To rebrand themselves as the Prophets Of Rage is fitting. All of the members have challenged and spoken against America's hypocrisy for over two decades, and continue to do so. But they're older, too: the young musical militants now elder statesmen, still outspoken but less in your face, less fuck you.
That last reason was why the group's surprise show last night at Warsaw was simultaneously good and poignant. Without Chuck D's Public Enemy and B-Real's Cypress Hill, we wouldn't have Rage Against The Machine, and seeing them share the stage together was a testament to the three's influence on one another.
But there's no way you can listen to "Bombtrack" and hear those words "Burn, burn, yes you're gonna burn," without missing Rocha's defiant snarl, branding your brain with his words until they became a deadly mantra.

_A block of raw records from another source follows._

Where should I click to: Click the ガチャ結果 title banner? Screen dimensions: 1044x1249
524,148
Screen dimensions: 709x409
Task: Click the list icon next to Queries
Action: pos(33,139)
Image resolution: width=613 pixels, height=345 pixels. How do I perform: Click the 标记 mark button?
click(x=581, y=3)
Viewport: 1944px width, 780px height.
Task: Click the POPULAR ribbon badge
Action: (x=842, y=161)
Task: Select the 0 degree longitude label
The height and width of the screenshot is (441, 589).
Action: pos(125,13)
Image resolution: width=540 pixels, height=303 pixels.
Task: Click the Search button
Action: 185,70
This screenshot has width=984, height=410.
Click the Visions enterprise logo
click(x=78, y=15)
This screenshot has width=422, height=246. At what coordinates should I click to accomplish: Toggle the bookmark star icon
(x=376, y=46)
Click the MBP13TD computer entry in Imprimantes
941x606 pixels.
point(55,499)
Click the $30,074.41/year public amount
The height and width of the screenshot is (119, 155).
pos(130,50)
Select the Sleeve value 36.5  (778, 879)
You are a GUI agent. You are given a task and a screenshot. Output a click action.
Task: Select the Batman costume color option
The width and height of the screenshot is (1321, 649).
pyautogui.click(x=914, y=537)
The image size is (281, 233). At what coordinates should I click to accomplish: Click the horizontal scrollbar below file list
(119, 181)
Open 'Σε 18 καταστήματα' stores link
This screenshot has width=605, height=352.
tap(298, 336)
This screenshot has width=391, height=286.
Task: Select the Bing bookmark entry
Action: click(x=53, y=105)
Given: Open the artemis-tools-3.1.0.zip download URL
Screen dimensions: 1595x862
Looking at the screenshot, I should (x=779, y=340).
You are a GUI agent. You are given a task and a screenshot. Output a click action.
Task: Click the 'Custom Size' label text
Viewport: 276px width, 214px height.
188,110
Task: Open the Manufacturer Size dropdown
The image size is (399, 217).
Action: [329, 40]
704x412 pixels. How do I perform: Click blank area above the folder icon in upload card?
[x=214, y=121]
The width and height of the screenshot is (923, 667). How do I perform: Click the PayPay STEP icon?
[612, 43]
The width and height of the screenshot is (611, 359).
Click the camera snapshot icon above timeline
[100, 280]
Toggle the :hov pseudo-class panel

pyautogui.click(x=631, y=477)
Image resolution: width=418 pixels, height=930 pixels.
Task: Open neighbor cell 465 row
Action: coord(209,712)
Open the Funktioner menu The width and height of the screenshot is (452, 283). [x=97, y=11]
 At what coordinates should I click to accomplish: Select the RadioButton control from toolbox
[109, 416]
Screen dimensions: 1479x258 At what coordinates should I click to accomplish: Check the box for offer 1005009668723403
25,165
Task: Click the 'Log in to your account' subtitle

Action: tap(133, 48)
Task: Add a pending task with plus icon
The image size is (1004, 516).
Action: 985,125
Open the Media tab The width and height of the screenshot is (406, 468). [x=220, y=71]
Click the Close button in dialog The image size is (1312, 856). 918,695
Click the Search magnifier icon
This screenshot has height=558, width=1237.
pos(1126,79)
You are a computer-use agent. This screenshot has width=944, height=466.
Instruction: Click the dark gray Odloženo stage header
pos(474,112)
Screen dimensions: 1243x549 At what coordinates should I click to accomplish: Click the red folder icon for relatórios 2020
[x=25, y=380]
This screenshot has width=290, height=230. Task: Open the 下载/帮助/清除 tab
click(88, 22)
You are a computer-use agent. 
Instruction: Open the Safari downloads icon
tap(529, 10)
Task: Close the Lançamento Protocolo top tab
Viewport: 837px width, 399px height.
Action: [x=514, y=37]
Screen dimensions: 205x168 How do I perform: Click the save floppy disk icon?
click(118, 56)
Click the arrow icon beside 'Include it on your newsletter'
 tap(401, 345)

Rocha was such an integral part to Rage Against The Machine, that hearing someone else perform his parts — even if it's two rappers with such an acclaimed history such as Chuck D and B Real — felt disingenuous. He has such a distinguishable vocal delivery that can't be replicated: a biting assertiveness that complimented the punchy rhythm section of bassist Tom Commerford and drummer Brad Wilk, and the virtuosic shredding of guitarist Tom Morello.
However, Chuck and Real seemed winded performing Rage tracks such as "Guerrilla Radio," "Take The Power Back," "Sleep Now In The Fire," "Bulls On Parade" and "Killing In The Name." There just lacked that tension: that fierceness that Rocha lit a fire to and couldn't care less of the damage caused.
But hearing Public Enemy and Cypress Hill songs reinterpreted as rock heavy hitters was enjoyable. "(Rock) Superstar," "Shut Em Down," "Miuzi Weighs A Ton" — Chuck D and B-Real being backed by Morello, Commerford and Wilk gave these tracks an even harder edge than they already had.
Prophets Of Rage ended their set with "Killing In The Name," with all five members walking to the front of the stage and thanking the audience with raised fists, before exiting and not returning for an encore. Everyone looked like they had a good time, a bunch of sweaty bodies smiling at the fact that they witnessed two of music's most politically charged groups perform together.
Shortly after their performance the band announced that they're embarking on a "Make America Rage Again" tour, the name parodying Republican Party nominee Donald Trump's slogan, "Make America Great Again!"
In an interview with Rolling Stone, Morello was adamant about not calling Prophets Of Rage a "Rage Against The Machine" reunion, which is fair. Prophets is just as much a celebration of music made by Rage Against The Machine, Public Enemy and Cypress Hill, than it is a necessary and timely political statement. It'll be interesting to see what the band does throughout their tour, especially their concert in Cleveland, Ohio, which people are speculating will serve as a protest performance outside of the Republic National Convention. Hopefully they'll also unveil some more new songs, too (so far there's only "Prophets Of Rage," which the band took its name from).
Is it disappointing that Rocha isn't a part of this? Yes. But the fight has to carry on, which is what the Prophets Of Rage have tasked themselves with. And who better than a group of revolutionaries in their own right?